A Winnipeg church prevented aboriginal dancers from performing at a Habitat for Humanity event this week, saying the performance was not an expression of Christian faith.

Habitat for Humanity invited Kim Houle and her children to perform at its annual volunteer appreciation night, which was held Tuesday in an auditorium Habitat had rented for the event inside the Church of The Rock.

But the afternoon before the performance, the church told Habitat it could not allow the dancing.

Pastor Mark Hughes said he was sorry for Houle and her family, but he agreed with his staff’s decision to prevent them from dancing in his church.

“Native spiritual dancing has its roots in a different spiritual belief system that is incongruent with traditional Christian worship,” Hughes said in an e-mail.

I’m sure there are plenty of other things worn, done, even part of the church’s ceremonies which have their roots in something other than Christian worship. I’ll bet the church has a Christmas tree or, let’s face it, celebrates the birth of Christ at Christmas which has ITS roots in a pagan celebration.

“I don’t think a Buddhist temple would allow a Christian pastor to speak about Jesus.”
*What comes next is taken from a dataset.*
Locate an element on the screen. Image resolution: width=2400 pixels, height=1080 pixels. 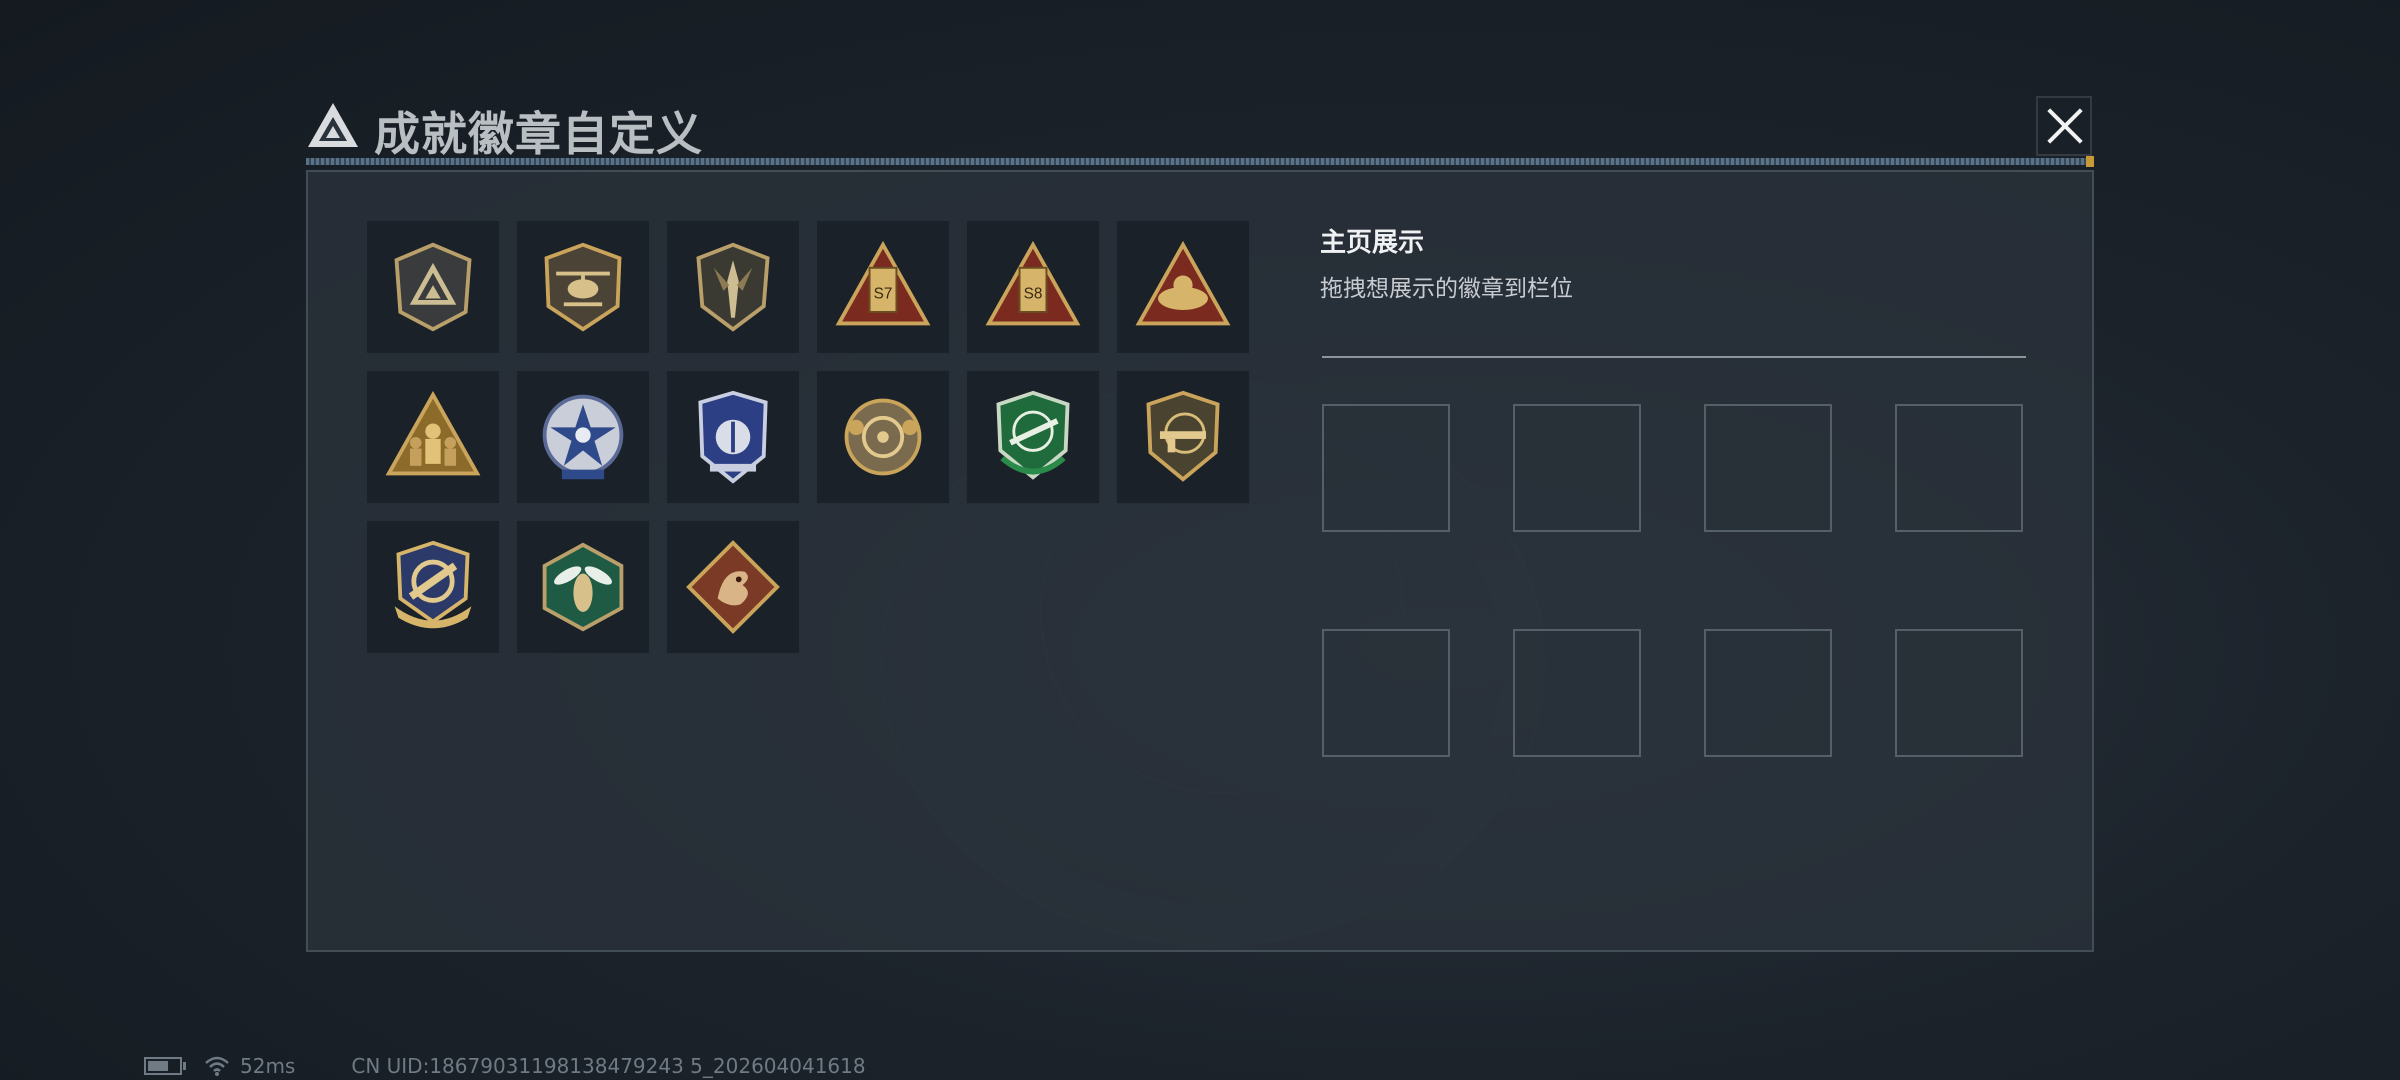
showcase-instruction: 拖拽想展示的徽章到栏位 is located at coordinates (1446, 289).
Actually, unlike this particular “church”, most Buddhist temples would likely NOT have a problem with a Christian pastor speaking about Jesus if he had been invited either by the temple or someone renting space in the church.

Houle and her children, who live in a Habitat home, were allowed to attend the event, but not to perform.

Michelle Nyhof, spokeswoman for Habitat for Humanity in Winnipeg, said the church’s position put the charity in an awkward situation because it had signed a contract.

“We have to respect it’s their facility. There is a contract,” she said. “According to their contract they have the … first right of refusal of performances, so we had to abide by that.

“Our option was to cancel the event, which we didn’t feel was an option given the short notice.”

Habitat is “heartbroken” by the situation, Nyhof said.

“What we do here is, you know, totally inclusive of everybody. We work with people from all backgrounds, all walks of life — it’s part of our mission statement,” she said.

“We build homes for families from every nationality and every religion, so for this to happen, it’s quite upsetting to us.”

Habitat for Humanity will try to hold future events in public facilities, Nyhof said, so the organization won’t face such restrictions on performers.

Jesus is probably spinning in his grave over what this particular pastor and his ilk consider “unChristian”.